Segment Start: Records for this exercise
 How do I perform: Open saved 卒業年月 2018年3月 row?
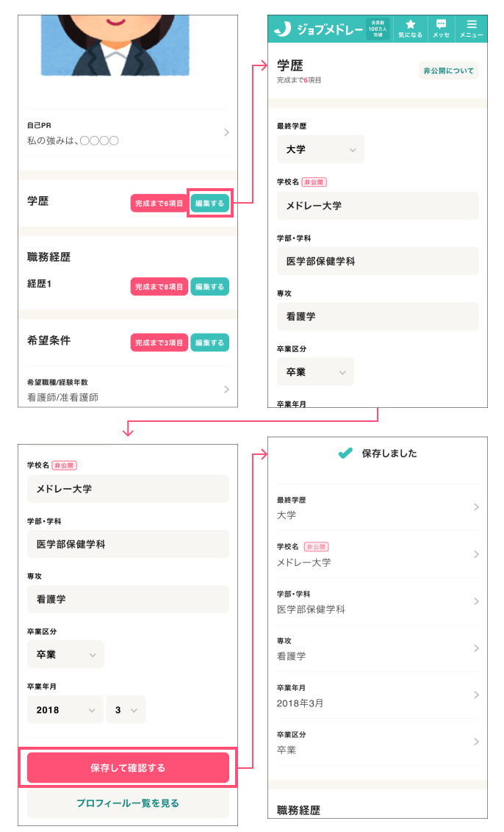coord(378,695)
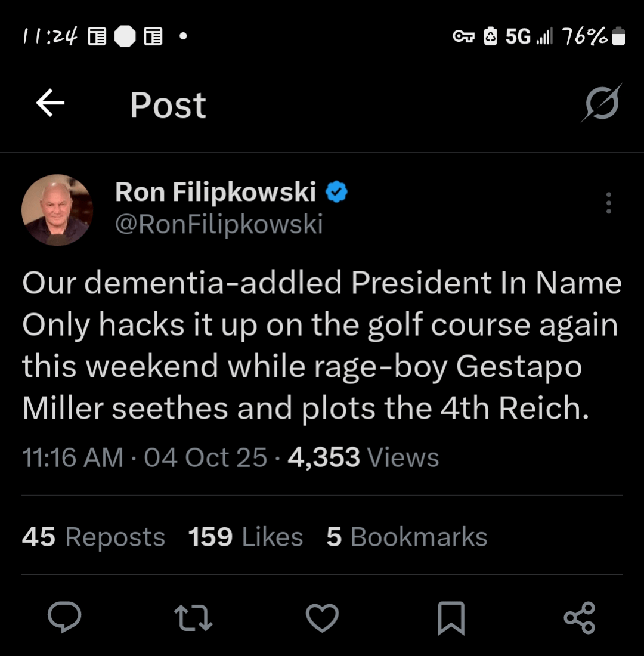Open Ron Filipkowski's profile picture
644x656 pixels.
click(x=57, y=210)
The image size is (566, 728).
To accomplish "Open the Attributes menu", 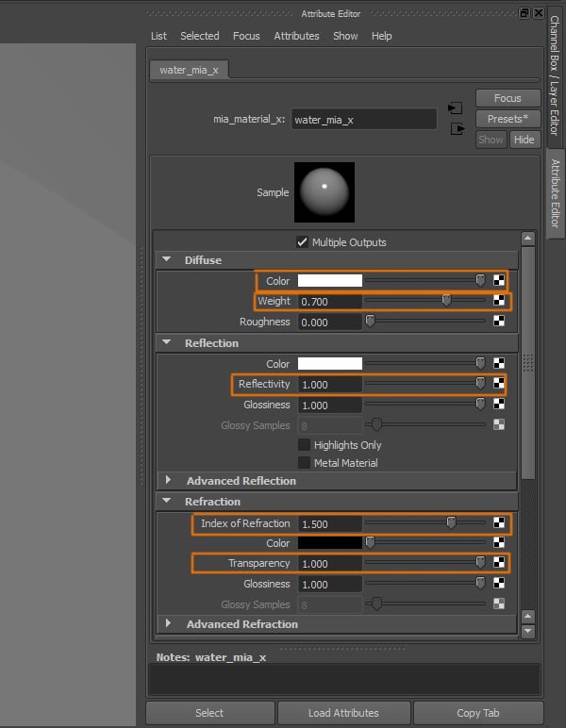I will click(296, 36).
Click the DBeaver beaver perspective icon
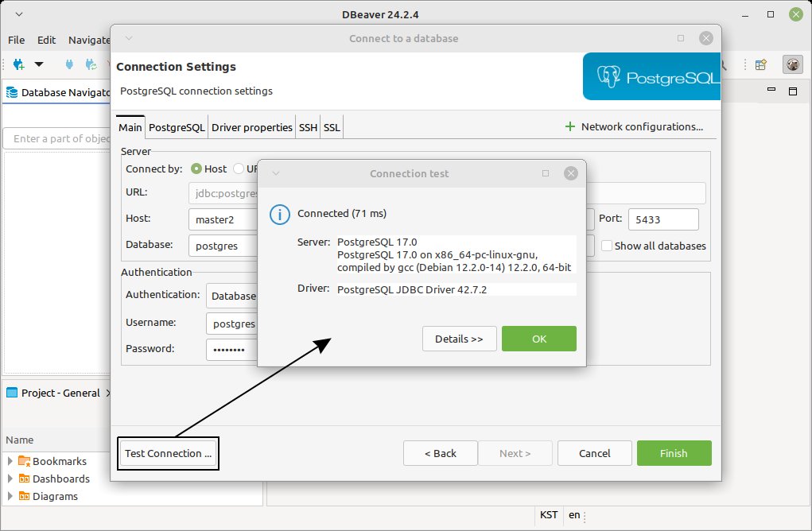The image size is (812, 531). click(791, 64)
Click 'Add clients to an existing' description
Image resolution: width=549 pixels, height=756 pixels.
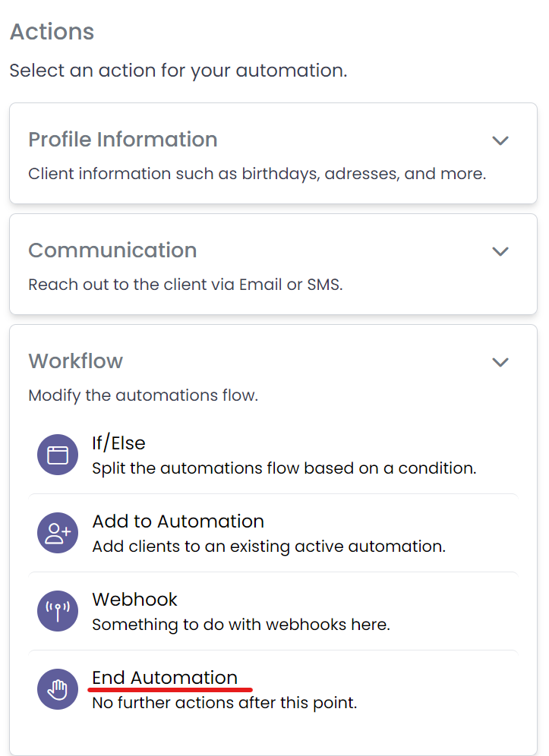pos(268,547)
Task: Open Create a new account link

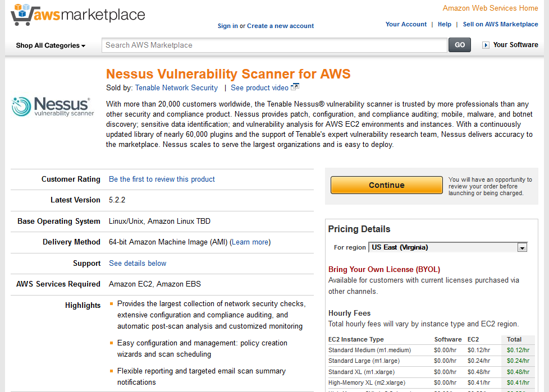Action: [x=281, y=26]
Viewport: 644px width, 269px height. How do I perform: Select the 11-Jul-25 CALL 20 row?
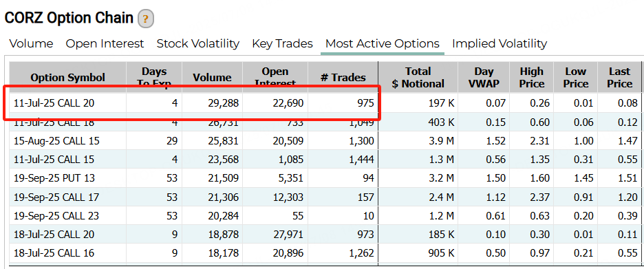pyautogui.click(x=325, y=103)
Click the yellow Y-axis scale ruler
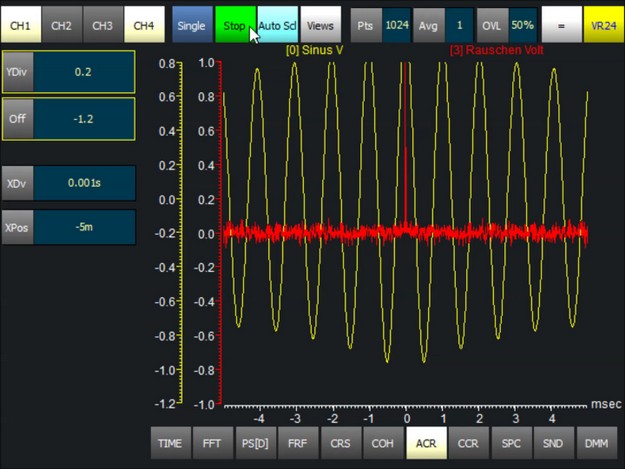The width and height of the screenshot is (625, 469). [179, 232]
Segment End: Records for this exercise
Your objective
Start at the line holding "Click 'Add clients" and stop at the last line of the entries above. Repeat those lines exactly, pictures excluded.

Output
Click 'Add clients to an existing' description
Image resolution: width=549 pixels, height=756 pixels.
pos(268,547)
Task: Open Create a new account link

Action: [x=281, y=26]
Viewport: 644px width, 269px height. How do I perform: Select the 11-Jul-25 CALL 20 row?
pyautogui.click(x=325, y=103)
Click the yellow Y-axis scale ruler
The width and height of the screenshot is (625, 469). [179, 232]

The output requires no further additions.